▶ **Текст для чтения**:
Основные фазы этого сюжетной спирали отмечены символической деталью: изменениями в расстановке мячей (мяч у Набокова – одна из метафор человеческой жизни). В начале пьесы 5 разноцветных мячей, которые нужны Трощейкину для портрета сына ювелира, разбегаются по всей квартире, их собирают, они снова теряются – возникает картина какого-то неуправляемого броуновского движения – как метафоры бессмысленности существования героев. Затем один из мячей разбил зеркало – дурное предзнаменование. И несчастье, действительно, случилось: не состоялось взаимопонимание между Трощейкиным и Любовью, выход из хаоса повседневности оказался невозможным. А вот в первой же ремарке к последнему действию сказано: «Мячи на картине дописаны» (Н.П.; 147). И это тайное указание на то, что нечто сложилось. Как зритель узнает из финальной фразы, очевидно, как раз в этот момент Барбашин уезжал с вокзала, передав свой последний привет «общим знакомым».

Развязка пьесы вызвала два противоположных суждения. Ю. Анненков считал ее глубоко оптимистическим, ведь «самая реальная жизненная угроза, опасность совсем не так страшна, как то представляют себе люди, причиняющие себе страстью к преувеличениям постоянные неприятности» [24]. В. Ходасевич, напротив, увидел в концовке «признак пронзительного сиринского пессимизма», ибо мир пошлости так и остался «без ревизора», настоящее событие так и не состоялось [25]. И реплика: «Барбашин не так уж страшен» – критиками трактуется прямо противоположно. По Ю. Анненкову, угроза развеялась, как мираж, и, следовательно, можно спокойно жить дальше. По В. Ходасевичу, угроза миновала, а люди так и не поняли, что жить так дальше нельзя. Очевидно, что именно последний был гораздо ближе к пониманию замысла набоковской пьесы.

Записи об элементах интерфейса
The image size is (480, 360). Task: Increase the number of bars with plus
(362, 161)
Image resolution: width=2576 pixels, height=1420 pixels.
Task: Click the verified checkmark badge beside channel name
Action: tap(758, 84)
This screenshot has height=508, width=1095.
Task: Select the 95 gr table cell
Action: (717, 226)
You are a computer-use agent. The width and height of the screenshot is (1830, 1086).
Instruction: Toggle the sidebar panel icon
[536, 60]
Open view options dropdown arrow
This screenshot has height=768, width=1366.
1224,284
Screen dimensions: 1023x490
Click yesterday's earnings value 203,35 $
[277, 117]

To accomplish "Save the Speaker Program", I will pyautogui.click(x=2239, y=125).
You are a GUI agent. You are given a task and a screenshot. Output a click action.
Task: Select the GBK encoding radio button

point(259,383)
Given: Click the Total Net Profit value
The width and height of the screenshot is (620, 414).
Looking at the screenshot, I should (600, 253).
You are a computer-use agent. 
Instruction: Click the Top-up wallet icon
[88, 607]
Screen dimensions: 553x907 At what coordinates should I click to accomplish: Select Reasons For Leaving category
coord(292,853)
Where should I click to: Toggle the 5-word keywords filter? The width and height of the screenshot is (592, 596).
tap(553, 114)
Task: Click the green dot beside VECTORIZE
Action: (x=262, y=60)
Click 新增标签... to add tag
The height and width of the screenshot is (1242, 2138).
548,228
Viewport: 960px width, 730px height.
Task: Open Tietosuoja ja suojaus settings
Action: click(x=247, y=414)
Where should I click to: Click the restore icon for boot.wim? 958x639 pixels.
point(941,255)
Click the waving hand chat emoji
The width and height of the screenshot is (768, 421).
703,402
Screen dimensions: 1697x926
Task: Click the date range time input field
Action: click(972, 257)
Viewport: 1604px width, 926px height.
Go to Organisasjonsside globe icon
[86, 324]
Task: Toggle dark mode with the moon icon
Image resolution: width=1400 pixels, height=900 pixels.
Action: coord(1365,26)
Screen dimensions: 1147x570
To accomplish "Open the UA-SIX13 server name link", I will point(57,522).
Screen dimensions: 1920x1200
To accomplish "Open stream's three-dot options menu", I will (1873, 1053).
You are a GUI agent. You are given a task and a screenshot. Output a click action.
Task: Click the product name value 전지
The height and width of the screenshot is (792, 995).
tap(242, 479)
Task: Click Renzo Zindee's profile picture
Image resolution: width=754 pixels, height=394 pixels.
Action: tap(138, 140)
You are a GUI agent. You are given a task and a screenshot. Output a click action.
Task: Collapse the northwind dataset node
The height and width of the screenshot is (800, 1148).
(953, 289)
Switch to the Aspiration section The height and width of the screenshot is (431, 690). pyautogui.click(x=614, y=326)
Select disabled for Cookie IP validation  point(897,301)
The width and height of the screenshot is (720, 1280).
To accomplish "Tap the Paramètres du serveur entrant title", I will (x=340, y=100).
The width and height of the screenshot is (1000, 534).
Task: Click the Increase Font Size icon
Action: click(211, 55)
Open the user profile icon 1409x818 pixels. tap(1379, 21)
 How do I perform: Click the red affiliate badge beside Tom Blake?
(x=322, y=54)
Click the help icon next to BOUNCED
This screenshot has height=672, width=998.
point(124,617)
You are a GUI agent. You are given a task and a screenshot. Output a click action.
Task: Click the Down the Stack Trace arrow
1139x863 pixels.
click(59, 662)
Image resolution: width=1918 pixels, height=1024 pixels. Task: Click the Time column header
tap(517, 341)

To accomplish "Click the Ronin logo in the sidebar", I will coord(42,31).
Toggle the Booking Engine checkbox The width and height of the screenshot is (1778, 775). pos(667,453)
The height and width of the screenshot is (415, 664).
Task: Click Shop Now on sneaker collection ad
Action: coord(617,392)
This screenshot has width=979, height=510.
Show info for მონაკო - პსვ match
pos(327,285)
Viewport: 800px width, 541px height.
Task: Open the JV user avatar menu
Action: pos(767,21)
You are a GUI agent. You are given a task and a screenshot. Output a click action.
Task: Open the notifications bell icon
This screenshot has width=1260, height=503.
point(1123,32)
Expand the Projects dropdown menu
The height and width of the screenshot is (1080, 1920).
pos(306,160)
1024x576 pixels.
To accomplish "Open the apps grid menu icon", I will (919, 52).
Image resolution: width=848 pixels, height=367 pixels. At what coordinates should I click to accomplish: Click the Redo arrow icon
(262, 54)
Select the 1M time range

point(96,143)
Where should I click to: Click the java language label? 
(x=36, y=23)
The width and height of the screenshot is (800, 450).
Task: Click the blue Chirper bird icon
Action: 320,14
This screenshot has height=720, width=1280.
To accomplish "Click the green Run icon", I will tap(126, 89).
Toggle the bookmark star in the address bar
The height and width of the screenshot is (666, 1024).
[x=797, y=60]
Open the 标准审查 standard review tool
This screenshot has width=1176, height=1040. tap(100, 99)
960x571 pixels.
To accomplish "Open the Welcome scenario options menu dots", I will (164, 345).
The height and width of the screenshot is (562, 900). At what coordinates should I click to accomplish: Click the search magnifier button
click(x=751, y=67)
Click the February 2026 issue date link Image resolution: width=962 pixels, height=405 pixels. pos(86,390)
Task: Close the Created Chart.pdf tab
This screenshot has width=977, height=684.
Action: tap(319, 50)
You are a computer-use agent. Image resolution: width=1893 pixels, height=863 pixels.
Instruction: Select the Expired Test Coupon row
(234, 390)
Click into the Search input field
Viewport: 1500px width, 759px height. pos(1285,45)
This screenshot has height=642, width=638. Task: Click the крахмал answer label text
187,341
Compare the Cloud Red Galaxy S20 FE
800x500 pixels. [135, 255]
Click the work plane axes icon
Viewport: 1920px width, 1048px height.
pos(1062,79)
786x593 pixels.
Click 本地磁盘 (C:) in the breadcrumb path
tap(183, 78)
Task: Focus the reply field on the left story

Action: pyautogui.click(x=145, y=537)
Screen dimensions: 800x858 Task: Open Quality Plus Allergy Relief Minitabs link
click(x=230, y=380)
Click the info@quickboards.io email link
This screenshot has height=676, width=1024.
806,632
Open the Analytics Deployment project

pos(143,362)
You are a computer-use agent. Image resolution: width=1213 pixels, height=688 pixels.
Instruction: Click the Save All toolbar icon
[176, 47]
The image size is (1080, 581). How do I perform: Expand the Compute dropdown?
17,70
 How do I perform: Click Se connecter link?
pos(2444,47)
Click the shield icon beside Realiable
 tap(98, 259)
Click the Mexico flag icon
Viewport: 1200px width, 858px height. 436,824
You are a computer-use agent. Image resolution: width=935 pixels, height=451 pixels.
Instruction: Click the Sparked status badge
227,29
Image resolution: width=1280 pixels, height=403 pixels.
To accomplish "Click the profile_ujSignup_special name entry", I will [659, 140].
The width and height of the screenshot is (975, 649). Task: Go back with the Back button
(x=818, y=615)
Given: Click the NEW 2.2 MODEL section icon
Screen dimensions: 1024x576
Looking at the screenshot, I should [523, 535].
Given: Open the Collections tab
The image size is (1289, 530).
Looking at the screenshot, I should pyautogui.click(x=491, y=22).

▶ **Задания**:
- 1) Что разбил один из мячей, согласно тексту о пьесе Набокова?
- 2) Продолжите текст о пьесе Набокова после его последнего предложения.

▶ **Ответы**:
- 1) Зеркало.

- 2)
На самом деле нравственный итог «События» оптимистичен, но с учетом сюжетной линии Барбашина, ведь в инобытии сценического пространства пьесы нечто настоящее свершилось: явился герой, целостная личность, а может быть, и духовная индивидуальность.

В «зигзагообразном» движении фабулы реализовала себя формула настоящего искусства, прозвучавшая в начале пьесы: «Надо помнить, что искусство движется всегда против солнца» (Н.П.; 105). Это ключевая фраза определяет алгоритм сюжетно-ком­по­зи­ционной организации произведения. Указатели алгоритма «обрат­ного хода», в форме образов-двойников или образов-«пе­ре­ве­ртышей», разбросаны по тексту. Отсюда впечатление, что в «Событии» все предстает в «перевернутом» виде [26]. Смысл этой «перевернутости» в том, что здесь все «наоборот» от традиционного и ожидаемого.

И указание на этот эстетический принцип принадлежит Барбашину – главному герою «изнаночного» сюжета пьесы: «Леонид Викторович говорил о пьесах, что если в первом действии висит на стене ружье, то в последнем оно должно дать осечку» (Н.П.; 127–128). Эта фраза – указание на то, что предшествующая театральная традиция будет радикальным образом переосмыслена.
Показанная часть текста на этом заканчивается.